I’m a bit unsure what the likelihood for the latent implementation of a gaussian process is. For example, if I construct a model that contains a GP component and then sample from a normal distribution using pm.Normal, what likelihood is being sampled?
Say my model is: f = A+B*GP, where A and B are sampled parameters and GP is a gaussian process prior. If the lengthscale of the GP is also a sampled parameter then is it optimised by the likelihood here? i.e does the likelihood contain the term penalising small lengthscales?
I’m a bit new to gaussian processes so any help is appreciated.
Sure! So for the likelihood vs prior question, the numerator of Bayes theorem has both the likelihood and the prior(s) next to each other. Which distribution is part of the prior or part of the likelihood depends on where the observed data is. The likelihood is p(D | \theta), and the prior is p(\theta). In a PyMC model, this is indicated by where observed is set.

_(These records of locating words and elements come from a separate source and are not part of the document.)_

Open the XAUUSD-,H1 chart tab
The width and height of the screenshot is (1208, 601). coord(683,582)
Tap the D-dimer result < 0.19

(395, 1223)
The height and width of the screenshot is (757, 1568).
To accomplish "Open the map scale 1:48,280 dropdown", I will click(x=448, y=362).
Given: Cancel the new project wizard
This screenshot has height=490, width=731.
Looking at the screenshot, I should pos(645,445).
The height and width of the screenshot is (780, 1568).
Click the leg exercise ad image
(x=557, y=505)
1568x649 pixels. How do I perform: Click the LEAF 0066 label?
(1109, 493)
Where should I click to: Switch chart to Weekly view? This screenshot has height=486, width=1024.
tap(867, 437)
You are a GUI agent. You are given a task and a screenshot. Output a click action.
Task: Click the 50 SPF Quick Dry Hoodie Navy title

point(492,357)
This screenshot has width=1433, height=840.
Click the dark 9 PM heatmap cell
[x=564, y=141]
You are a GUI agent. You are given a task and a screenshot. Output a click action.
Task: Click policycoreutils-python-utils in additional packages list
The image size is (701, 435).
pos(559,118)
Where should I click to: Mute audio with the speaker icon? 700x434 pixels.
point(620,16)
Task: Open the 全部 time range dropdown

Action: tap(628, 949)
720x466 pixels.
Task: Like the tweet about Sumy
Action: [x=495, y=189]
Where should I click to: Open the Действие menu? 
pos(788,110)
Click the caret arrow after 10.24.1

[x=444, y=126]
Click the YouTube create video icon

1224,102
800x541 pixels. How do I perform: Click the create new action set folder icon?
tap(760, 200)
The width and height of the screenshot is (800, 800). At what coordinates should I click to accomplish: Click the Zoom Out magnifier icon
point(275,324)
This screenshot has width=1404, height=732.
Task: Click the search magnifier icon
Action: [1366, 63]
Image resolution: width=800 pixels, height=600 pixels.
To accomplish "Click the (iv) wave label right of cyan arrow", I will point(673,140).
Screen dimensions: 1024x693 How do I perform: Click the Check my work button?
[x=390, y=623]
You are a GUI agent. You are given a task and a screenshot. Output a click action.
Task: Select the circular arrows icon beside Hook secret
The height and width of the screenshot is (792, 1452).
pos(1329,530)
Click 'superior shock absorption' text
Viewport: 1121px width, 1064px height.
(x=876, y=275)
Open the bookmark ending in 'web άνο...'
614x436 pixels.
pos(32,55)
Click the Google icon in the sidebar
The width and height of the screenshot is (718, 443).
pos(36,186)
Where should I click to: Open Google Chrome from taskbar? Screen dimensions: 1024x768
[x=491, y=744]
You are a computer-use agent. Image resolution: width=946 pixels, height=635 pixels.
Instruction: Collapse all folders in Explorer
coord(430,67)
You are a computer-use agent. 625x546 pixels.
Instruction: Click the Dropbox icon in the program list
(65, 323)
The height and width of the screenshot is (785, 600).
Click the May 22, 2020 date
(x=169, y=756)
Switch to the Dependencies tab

For example, if I construct a model that contains a GP component and then sample from a normal distribution using pm.Normal, what likelihood is being sampled?
The Normal distribution. If your GP is called, say, g, and your observed data is y, you could write the likelihood as N(y | g\,, \sigma), and the Gaussian process prior as MVN(g | 0, K).
If the lengthscale of the GP is also a sampled parameter then is it optimised by the likelihood here? i.e does the likelihood contain the term penalising small lengthscales?
No, the likelihood doesn’t, but the prior does. The term responsible for penalizing small lengthscales is in the GP prior, which is really just a multivariate normal, is the determinant.